Il documento contiene le richieste rivolte dall’Upi al nuovo Governo e al nuovo Parlamento affinché vengano affrontate alcune questioni “vitali e importanti” legate alle Province, prima tra tutte la “riduzione del taglio drastico ai finanziamenti”
“Siamo in drammatica difficoltà” ha detto Di Giuseppantonio “come non era mai accaduto dal dopoguerra. Non abbiamo neppure i fondi per garantire l’ordinaria amministrazione e qui in Abruzzo i problemi sono accentuati dai mancati trasferimenti della Regione, che ha azzerato i fondi in nostro favore”. Un’altra voce importante riguarda le scuole. Chiediamo che vengano ripristinati i fondi che consentano di realizzare nuove scuole e manutenere quelle esistenti e sollecitiamo di rafforzare la funzione dei Centri per l’impiego, facendo in modo che vengano erogati servizi piu’ moderni. Per le strade, invece, che in Abruzzo sono peggio che altrove, saremo costretti o a chiuderle o ad imporre il limite di trenta all’ora perchè non possiamo garantirne la sicurezza”.
Tra le sollecitazioni a chi governerà il Paese c’è quella relativa a maggiori finanziamenti per il problema dei dissesti idrogeologici. Di Giuseppantonio ha anche fatto riferimento alla riforma delle Province, promossa dal precedente Governo ma poi rimasta al palo. “Non aver portato avanti l’iter del decreto” ha detto “rimette al centro la polemica strumentale sulle Province anche in campagna elettorale. E’ opportuno riprendere il discorso della riorganizzazione del sistema delle autonomie locali riordinando i confini, le Province e le circoscrizioni territoriali e si deve mettere mano a quei settemila enti che sono il vero male della spesa pubblica”.

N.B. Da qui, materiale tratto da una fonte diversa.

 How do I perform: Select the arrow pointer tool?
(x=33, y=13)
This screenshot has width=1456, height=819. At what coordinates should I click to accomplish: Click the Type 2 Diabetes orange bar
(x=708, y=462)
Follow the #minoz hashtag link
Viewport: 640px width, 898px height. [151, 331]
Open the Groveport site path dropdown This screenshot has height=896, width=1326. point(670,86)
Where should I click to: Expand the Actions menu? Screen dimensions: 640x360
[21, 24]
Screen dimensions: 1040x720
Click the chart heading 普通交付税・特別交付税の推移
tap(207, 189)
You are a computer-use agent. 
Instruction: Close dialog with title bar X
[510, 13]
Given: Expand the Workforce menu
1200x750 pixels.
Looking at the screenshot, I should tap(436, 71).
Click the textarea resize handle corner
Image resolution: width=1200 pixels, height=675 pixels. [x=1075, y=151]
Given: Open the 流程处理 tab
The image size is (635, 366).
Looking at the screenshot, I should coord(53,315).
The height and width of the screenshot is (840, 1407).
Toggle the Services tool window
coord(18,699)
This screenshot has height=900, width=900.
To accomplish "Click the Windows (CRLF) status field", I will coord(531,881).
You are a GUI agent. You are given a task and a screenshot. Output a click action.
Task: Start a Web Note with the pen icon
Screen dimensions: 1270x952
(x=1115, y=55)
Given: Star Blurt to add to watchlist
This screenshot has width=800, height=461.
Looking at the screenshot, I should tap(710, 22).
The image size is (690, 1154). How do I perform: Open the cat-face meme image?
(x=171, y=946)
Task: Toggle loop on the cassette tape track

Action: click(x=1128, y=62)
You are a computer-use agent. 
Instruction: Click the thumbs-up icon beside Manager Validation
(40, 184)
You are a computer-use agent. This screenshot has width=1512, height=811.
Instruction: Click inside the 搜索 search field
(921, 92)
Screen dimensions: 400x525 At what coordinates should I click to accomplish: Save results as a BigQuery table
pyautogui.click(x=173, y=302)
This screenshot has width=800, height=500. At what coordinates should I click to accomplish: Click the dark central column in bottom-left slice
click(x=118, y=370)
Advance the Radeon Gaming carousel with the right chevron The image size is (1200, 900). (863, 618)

In questi settemila enti, ha aggiunto Testa, “ci sono 24mila componenti dei Cda che hanno un costo pari a 2,5 miliardi di euro. E mentre tali realtà sopravvivono le Province subiscono tagli indecorosi che ci portano a pregare affinché non nevichi e non ci siano emergenze straordinarie. Di certo le Province potranno e dovranno subire una rivisitazione, con degli accorpamenti, ma diciamo no ai criteri ragioneristici e chiediamo una riforma organica che comprenda tutta l’architettura istituzionale. Si, dunque, ad una cura dimagrante ma rivendichiamo il ruolo della Provincia come ente intermedio, che ha una legittimazione democratica”.
“Quello che sta accadendo non è giusto per i cittadini” ha commentato Del Corvo. “In questo momento le regole finanziarie hanno il sopravvento sulle regole del vivere civile. Il governo centrale, quindi, deve prendere delle decisioni e la Regione deve tornare ad assumersi delle funzioni. Forse si vogliono far morire le Province per asfissia ma non accetto che si creino le condizioni per far morire i cittadini sulle nostre strade. Il problema, di cui non si parla in campagna elettorale, non sono le Province ma le funzioni, chi le deve svolgere e con quali fondi”.
“Se ci sono settori affidati alle Province” ha concluso Martino “occorre che qualcuno garantisca la copertura finanziaria, altrimenti dicano che sono affidati alle Regioni, ai Comuni o ad altri enti. Mi auguro che il prossimo Governo metta mano a questo problema indicando quali sono le competenze e chi le deve svolgere, assicurando la copertura, perché noi abbiamo dovuto azzerare molte voci”.
Il manifesto, ha concluso Di Giuseppantonio, è stato già sottoscritto in Abruzzo da alcuni candidati al Parlamento.